- _Aufgabenstellung_:
- a) Kürze im Text über das Aufräumen und die Chemotherapie bitte den Absatz, der mit „Was ich außerdem gestern begonnen habe“ beginnt, und behalte seine wichtigsten Fakten bei.
- b) Schreibe den Text über das Aufräumen und die Chemotherapie nach seinem letzten Satz weiter.

- _Text_:
Da mein Leben nun einmal, aktueller Stand, eine Art verstaubte Rumpelkammer voller Zeugs ist, von dem ich irgendwann einmal glaubte, es mal brauchen zu können, sollte ich den Raum wenigstens mal in einen begehbaren Zustand bringen.
Was ich außerdem gestern begonnen habe - mehr aus Verlegenheit, weil ich meinem Mann, als der mit meinem Telefon rang, nicht unnötig im Weg herumstehen wollte -, ist das ebenfalls längst wieder mal fällig gewordene Aussortieren meiner Bücher, denn mittlerweile habe ich schon wieder stapelweise Bücher, die ich in den Regalen gar nicht mehr unterbringen kann. Ich muß aber echt nicht jeden Roman, der mir mal gefallen hat, für den Rest meines Lebens aufheben. Also sichtete ich kritisch nach dem Kriterium "Wie wahrscheinlich ist es, daß ich speziell dieses Buch noch einmal lesen möchte?", und siehe da, eine ganze Menge Bücher, sogar unter den Sachbüchern, fallen auf diese Weise sofort durch den Rost - auch wenn ich alle Zweifelsfälle doch erst einmal weiter aufheben werde. In den nächsten Wochen werden die Nachbarn häufiger Kisten mit zu verschenkenden Büchern bei mir vor dem Haus vorfinden.
Daneben habe ich mir vorgenommen, die ersten beiden Wochen der zweiten Chemotherapiephase ganz freizunehmen. Dadurch sollte ich für die Wochen 3 bis 12 dann gut einschätzen können, ob und wenn ja wieviel geschäftlichen Zeitaufwand ich mir vom Hals halten sollte, um nicht über Gebühr gestreßt zu werden.

- _Erfasste Daten_:
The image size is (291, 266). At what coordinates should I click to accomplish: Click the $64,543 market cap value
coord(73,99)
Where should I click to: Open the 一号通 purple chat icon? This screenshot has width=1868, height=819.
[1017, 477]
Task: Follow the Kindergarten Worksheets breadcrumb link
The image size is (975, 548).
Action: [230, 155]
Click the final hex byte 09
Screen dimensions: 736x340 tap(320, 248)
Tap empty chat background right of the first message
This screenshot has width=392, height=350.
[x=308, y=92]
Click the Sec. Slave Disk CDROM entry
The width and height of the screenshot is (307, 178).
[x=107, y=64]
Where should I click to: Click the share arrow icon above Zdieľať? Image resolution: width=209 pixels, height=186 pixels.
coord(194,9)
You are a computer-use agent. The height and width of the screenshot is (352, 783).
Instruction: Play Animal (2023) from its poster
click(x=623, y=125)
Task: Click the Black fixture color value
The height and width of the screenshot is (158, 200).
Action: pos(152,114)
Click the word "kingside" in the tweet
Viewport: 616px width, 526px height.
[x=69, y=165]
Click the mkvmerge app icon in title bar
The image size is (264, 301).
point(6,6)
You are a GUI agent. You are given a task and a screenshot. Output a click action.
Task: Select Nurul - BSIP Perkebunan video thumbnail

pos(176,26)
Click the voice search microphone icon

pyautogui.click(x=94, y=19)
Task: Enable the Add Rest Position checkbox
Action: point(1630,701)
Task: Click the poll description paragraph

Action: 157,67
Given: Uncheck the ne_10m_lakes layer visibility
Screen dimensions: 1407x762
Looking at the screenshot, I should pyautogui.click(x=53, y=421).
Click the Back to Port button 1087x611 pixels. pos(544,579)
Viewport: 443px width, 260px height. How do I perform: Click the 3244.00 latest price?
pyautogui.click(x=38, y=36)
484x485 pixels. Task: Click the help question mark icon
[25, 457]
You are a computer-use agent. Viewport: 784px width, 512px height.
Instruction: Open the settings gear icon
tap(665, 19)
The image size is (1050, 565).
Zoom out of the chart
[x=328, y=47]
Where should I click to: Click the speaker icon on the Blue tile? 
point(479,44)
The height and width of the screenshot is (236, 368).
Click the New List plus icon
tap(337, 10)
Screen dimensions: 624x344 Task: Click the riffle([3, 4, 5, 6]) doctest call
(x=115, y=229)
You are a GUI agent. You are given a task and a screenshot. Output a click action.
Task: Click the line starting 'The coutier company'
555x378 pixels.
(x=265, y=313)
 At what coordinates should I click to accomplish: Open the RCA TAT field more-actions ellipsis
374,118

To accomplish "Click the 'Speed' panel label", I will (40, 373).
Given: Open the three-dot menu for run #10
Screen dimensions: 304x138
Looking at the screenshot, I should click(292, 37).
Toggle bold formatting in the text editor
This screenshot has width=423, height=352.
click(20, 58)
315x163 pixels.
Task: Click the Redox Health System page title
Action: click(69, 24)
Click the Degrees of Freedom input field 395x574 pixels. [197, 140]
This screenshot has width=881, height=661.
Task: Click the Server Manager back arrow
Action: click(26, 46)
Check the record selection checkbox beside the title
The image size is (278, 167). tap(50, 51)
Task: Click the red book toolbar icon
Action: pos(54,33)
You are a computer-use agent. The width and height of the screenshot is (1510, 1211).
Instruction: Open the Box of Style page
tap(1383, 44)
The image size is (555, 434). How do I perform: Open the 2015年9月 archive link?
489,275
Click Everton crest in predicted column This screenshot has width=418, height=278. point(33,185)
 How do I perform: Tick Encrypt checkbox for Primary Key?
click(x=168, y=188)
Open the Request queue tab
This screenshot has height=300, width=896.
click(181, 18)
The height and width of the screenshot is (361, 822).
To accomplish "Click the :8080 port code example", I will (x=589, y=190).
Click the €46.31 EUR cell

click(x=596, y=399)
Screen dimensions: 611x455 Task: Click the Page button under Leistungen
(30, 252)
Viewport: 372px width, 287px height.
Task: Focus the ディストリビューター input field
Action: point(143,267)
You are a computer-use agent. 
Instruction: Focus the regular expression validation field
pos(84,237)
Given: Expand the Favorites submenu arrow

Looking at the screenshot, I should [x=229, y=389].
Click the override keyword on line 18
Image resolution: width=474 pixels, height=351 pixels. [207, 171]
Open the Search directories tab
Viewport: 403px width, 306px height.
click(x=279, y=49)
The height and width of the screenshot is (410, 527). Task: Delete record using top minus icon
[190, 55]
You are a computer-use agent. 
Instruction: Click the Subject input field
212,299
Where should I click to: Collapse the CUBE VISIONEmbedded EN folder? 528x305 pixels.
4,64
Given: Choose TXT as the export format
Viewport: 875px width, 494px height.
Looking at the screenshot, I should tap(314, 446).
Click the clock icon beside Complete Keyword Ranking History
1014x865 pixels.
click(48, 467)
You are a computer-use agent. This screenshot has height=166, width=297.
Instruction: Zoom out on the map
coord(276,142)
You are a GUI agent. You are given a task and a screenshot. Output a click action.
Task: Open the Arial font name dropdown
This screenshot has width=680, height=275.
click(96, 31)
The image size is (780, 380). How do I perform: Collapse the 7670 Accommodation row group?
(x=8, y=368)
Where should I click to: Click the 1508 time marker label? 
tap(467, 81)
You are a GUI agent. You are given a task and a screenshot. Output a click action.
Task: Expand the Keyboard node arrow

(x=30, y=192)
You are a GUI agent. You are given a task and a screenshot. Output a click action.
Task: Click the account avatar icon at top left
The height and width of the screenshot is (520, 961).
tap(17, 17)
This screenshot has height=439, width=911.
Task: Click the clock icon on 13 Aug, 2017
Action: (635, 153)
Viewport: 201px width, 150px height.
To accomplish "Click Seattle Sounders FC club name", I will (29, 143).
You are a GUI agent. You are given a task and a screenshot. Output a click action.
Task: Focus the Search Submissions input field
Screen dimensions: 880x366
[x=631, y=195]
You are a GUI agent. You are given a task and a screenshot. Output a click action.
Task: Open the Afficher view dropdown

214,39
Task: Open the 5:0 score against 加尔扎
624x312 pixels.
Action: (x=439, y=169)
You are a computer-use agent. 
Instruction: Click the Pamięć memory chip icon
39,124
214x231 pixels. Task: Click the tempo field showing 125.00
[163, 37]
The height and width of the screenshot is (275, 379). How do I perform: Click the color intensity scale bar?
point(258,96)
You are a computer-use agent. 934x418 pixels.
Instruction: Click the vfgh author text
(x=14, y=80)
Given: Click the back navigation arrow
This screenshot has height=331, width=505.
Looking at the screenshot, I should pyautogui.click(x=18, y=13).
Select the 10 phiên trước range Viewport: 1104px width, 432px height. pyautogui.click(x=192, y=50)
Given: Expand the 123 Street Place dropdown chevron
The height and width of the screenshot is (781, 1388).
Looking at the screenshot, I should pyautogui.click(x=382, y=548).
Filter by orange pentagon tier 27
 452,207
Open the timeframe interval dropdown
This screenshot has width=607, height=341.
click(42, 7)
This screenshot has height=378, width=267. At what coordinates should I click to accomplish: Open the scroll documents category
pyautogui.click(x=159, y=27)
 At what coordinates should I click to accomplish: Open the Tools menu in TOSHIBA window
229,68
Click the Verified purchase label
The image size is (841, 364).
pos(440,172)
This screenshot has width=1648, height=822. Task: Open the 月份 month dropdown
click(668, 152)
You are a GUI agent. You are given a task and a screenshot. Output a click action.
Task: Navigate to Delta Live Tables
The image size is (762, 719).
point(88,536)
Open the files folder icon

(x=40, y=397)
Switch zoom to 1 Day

- _Lösungen_:
- a) Gestern habe ich begonnen, meine Bücher auszusortieren. Das geschah eher aus Verlegenheit, weil ich meinem Mann nicht im Weg stehen wollte, während er mit meinem Telefon rang. Für die vielen Stapel ist in den Regalen kein Platz mehr, und nicht jeder Roman, der mir gefallen hat, muss für immer bleiben. Mein Kriterium lautet: Wie wahrscheinlich ist es, dass ich genau dieses Buch noch einmal lesen möchte? Danach fallen viele Bücher sofort durch, sogar Sachbücher. Zweifelsfälle behalte ich vorerst. In den nächsten Wochen stelle ich öfter Kisten mit Büchern zum Verschenken für die Nachbarn vors Haus.

- b)
Und außerdem habe ich mich heute dazu entschlossen, den Arztwechsel, den ich eigentlich am Dienstag in die Wege leiten wollte, um ein paar Tage auf den Tag nach meinem Vortrag zu verschieben. Zu diesem wichtigen Termin kann ich echt keine Kopfblockaden gebrauchen. Wer weiß aber, was sich aus meinem Ansinnen ärztlicherseits dann wieder für unerwartete neue Komplikationen entwickeln und ob ich dann wieder im Viereck herumspringen werde vor lauter Wut. Bei meiner Art von Glück sehe ich es freilich kommen, daß trotz dieser klugen Überlegungen wahrscheinlich just am Dienstag mein Doc selbst mit mir sprechen wollen wird. Zeit wäre es ja eigentlich langsam mal wieder. Ich habe ihn echt nicht die Bohne vermißt, aber irgendwie finde ich es doch irritierend, daß ausgerechnet bei einer Krebserkrankung der behandelnde Arzt einen nach den ersten beiden Gesprächen volle fünf Wochen lang überhaupt nicht sehen wollte.